Ineffectiveness against juvenile worms: MDA with praziquantel does not target juvenile schistosomes, meaning reinfection can still occur after treatment.
Limited impact on long-term transmission: The overall impact on long-term transmission can be transient, as the parasite population may quickly return to baseline levels without sustained control measures, such as improving sanitation or access to clean water.
Drug resistance concerns: Although resistance to praziquantel has not been a major issue so far, there are concerns that overuse could lead to resistance over time
What are the mechanisms of action of oxamniquine and metrifonate in the treatment of schistosomiasis, and what are their adverse drug reactions (ADRs) and cautions/contraindications?
Oxamniquine:
Mechanism of action: Oxamniquine selectively targets S. mansoni by causing paralysis and tegumental damage, which leads to the death of the parasite. It is believed to inhibit the parasite’s metabolism by interfering with DNA synthesis.
ADRs: Common ADRs include dizziness, headache, nausea, abdominal pain, and skin rashes. Less frequently, more serious reactions like fever or allergic reactions may occur.
Cautions/contraindications: Caution is needed in patients with hepatic dysfunction as oxamniquine is metabolized in the liver. It should be avoided in pregnant women, particularly during the first trimester, due to lack of safety data.
Metrifonate:
Mechanism of action: Metrifonate acts by inhibiting the enzyme acetylcholinesterase in schistosomes, leading to paralysis and death of the parasite. It primarily targets S. haematobium and S. intercalatum.
ADRs: Common ADRs include gastrointestinal symptoms like nausea, vomiting, diarrhea, as well as dizziness and headache. It may also cause muscle weakness or an allergic reaction in some individuals.
Cautions/contraindications: Metrifonate should be used with caution in patients with a history of asthma or other respiratory conditions, as it can cause bronchospasm. It is contraindicated in patients with known hypersensitivity to the drug and should be avoided in pregnant women, especially in the first trimester.

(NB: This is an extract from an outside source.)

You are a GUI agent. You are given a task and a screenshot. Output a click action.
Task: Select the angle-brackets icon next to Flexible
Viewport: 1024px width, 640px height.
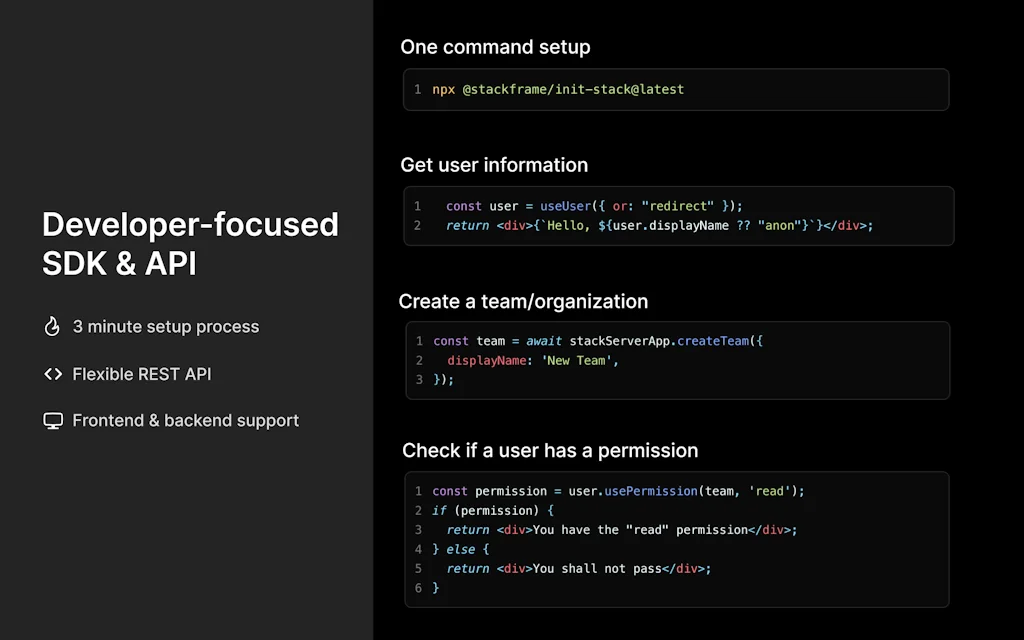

What is the rationale behind new drug discovery in the treatment of schistosomiasis, and what are the mechanisms of action of candidate molecules?
Rationale for new drug discovery:
Resistance to existing drugs: Although praziquantel is the mainstay of treatment, there are concerns about the development of drug resistance, particularly with long-term use. New drugs are needed to overcome this potential issue.
Ineffectiveness against certain stages: Praziquantel is ineffective against juvenile schistosomes, so there is a need for drugs that can target different stages of the parasite’s lifecycle.
Better safety profile: Current treatments may have limitations, including adverse drug reactions and contraindications, so safer alternatives are needed.
Improved control of transmission: New drugs with better pharmacokinetics and modes of action could lead to more effective mass drug administration programs, preventing reinfection.
Mechanisms of action of candidate molecules:
Fasciolosis and schistosomiasis drug candidates (e.g., Oxfendazole):
Mechanism: Inhibits tubulin polymerization, disrupting the parasite’s cytoskeletal structure, leading to paralysis and death of the schistosome.
Nitazoxanide:
Mechanism: Interferes with the energy metabolism of the parasite by inhibiting pyruvate-ferredoxin oxidoreductase (PFOR), which disrupts the parasite’s anaerobic metabolism.
Benzimidazoles (e.g., Albendazole):
Mechanism: Inhibits tubulin polymerization, leading to damage to the parasite’s microtubules and interfering with its ability to absorb glucose, ultimately causing its death.
Oxaboroles (e.g., SCYX-7158):
Mechanism: Targets the parasite’s 20S proteasome, a crucial enzyme involved in protein degradation, disrupting the parasite’s ability to regulate cellular processes and leading to its death.
Thiol-based compounds:
Mechanism: These compounds inhibit the enzyme thioredoxin reductase, which is involved in the parasite’s defense against oxidative stress. The inhibition leads to parasite damage and death due to oxidative damage.